Controlling the Extraction of Memorized Data from Large Language Models via Prompt-Tuning

TL;DR

This paper introduces prompt-tuning methods to control the extraction of memorized data from large language models, enabling both attack and defense strategies to manage privacy risks effectively.

Contribution

It presents novel prompt-tuning strategies to increase or decrease data extraction rates from LLMs, offering a new way to balance privacy and utility.

Findings

Attack increases extraction rate by 9.3 percentage points.

Defense reduces extraction rate by up to 97.7%.

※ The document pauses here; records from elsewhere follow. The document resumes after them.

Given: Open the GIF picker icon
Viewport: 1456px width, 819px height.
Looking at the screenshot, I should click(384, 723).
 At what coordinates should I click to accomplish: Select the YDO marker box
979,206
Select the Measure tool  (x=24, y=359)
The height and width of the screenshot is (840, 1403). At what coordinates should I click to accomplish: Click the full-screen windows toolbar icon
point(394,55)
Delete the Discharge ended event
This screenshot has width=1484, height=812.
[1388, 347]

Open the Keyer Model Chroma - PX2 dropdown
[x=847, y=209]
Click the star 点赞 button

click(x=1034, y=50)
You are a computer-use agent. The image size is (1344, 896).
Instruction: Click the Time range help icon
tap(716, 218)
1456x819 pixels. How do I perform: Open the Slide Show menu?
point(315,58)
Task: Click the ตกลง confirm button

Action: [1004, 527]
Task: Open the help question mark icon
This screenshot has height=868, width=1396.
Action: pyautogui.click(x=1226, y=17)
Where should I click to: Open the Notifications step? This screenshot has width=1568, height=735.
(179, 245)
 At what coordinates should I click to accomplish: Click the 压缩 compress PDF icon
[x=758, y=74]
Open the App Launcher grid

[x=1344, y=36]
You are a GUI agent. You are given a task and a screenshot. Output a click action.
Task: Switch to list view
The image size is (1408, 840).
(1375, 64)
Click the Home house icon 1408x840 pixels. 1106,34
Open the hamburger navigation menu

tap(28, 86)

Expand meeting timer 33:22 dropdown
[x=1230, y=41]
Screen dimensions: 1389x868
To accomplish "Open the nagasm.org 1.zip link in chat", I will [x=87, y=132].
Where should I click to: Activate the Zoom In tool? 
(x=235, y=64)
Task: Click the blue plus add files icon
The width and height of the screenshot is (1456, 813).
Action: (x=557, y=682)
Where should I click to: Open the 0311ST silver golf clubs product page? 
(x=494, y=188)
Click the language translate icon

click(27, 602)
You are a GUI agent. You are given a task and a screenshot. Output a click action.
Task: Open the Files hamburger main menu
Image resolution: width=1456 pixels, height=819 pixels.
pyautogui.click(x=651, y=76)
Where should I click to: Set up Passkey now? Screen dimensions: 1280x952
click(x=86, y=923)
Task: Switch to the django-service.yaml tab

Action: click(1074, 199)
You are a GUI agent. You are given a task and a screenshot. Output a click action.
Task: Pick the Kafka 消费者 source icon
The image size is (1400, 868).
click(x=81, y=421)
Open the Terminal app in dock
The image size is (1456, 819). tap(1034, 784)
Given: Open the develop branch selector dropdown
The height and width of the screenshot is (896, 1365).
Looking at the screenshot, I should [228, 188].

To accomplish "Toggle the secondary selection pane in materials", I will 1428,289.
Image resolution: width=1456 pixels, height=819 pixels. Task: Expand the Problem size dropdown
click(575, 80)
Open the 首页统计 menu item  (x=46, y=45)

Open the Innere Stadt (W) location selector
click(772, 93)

Trade-offs between privacy and utility are tunable via hyperparameters.

Abstract

Large Language Models (LLMs) are known to memorize significant portions of their training data. Parts of this memorized content have been shown to be extractable by simply querying the model, which poses a privacy risk. We present a novel approach which uses prompt-tuning to control the extraction rates of memorized content in LLMs. We present two prompt training strategies to increase and decrease extraction rates, which correspond to an attack and a defense, respectively. We demonstrate the effectiveness of our techniques by using models from the GPT-Neo family on a public benchmark. For the 1.3B parameter GPT-Neo model, our attack yields a 9.3 percentage point increase in extraction rate compared to our baseline. Our defense can be tuned to achieve different privacy-utility trade-offs by a user-specified hyperparameter. We achieve an extraction rate reduction of up to 97.7% relative to our baseline, with a perplexity increase of 16.9%.